INSTRUCTIONS FOR THE TASK:
What does the data read, word for word, from the line containing "Given: Click the 年 period tag" through its final line? Give those lines only.

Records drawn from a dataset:
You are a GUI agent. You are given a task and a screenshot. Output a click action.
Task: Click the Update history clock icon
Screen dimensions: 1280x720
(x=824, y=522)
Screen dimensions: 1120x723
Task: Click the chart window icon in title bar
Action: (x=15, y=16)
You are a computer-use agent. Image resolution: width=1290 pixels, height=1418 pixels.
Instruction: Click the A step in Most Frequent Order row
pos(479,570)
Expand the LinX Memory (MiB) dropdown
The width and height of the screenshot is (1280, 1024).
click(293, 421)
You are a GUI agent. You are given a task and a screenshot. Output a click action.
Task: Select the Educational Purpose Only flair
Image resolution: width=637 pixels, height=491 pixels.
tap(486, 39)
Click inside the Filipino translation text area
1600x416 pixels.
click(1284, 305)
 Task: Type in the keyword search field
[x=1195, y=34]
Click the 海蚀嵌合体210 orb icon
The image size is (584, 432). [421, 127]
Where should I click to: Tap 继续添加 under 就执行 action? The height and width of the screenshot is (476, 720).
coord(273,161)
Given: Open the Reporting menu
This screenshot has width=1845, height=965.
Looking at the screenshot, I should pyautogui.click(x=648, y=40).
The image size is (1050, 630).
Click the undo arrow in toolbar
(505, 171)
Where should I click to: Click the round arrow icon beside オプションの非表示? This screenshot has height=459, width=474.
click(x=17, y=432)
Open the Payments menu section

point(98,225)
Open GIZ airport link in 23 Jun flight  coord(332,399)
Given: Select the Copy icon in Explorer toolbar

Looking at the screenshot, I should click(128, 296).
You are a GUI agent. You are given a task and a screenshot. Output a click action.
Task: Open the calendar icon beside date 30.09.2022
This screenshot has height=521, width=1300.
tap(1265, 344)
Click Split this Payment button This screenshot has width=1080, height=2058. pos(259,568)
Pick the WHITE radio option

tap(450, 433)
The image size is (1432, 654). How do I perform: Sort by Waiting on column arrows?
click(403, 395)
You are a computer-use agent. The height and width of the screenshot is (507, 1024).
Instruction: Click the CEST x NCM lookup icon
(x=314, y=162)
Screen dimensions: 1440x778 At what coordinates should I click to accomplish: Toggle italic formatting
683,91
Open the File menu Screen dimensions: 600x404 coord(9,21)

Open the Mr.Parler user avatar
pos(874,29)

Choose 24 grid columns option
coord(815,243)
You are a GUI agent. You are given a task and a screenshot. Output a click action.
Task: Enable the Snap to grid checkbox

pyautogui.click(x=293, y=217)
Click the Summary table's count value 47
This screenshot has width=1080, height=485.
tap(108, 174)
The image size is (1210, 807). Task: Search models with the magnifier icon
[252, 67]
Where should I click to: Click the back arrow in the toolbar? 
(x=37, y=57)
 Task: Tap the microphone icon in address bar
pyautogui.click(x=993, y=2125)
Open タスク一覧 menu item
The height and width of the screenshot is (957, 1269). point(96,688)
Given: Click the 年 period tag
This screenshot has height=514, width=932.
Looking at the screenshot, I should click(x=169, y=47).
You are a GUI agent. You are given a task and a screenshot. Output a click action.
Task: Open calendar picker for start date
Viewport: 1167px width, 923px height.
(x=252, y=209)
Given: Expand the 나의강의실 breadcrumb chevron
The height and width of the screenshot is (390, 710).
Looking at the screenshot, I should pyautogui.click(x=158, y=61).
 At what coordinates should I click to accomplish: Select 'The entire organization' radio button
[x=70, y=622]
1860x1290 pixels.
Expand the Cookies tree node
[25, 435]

SOLUTION FOR THIS PROBLEM:
Given: Click the 年 period tag
This screenshot has height=514, width=932.
Looking at the screenshot, I should click(x=169, y=47).
You are a GUI agent. You are given a task and a screenshot. Output a click action.
Task: Open calendar picker for start date
Viewport: 1167px width, 923px height.
(x=252, y=209)
Given: Expand the 나의강의실 breadcrumb chevron
The height and width of the screenshot is (390, 710).
Looking at the screenshot, I should pyautogui.click(x=158, y=61).
 At what coordinates should I click to accomplish: Select 'The entire organization' radio button
[x=70, y=622]
1860x1290 pixels.
Expand the Cookies tree node
[25, 435]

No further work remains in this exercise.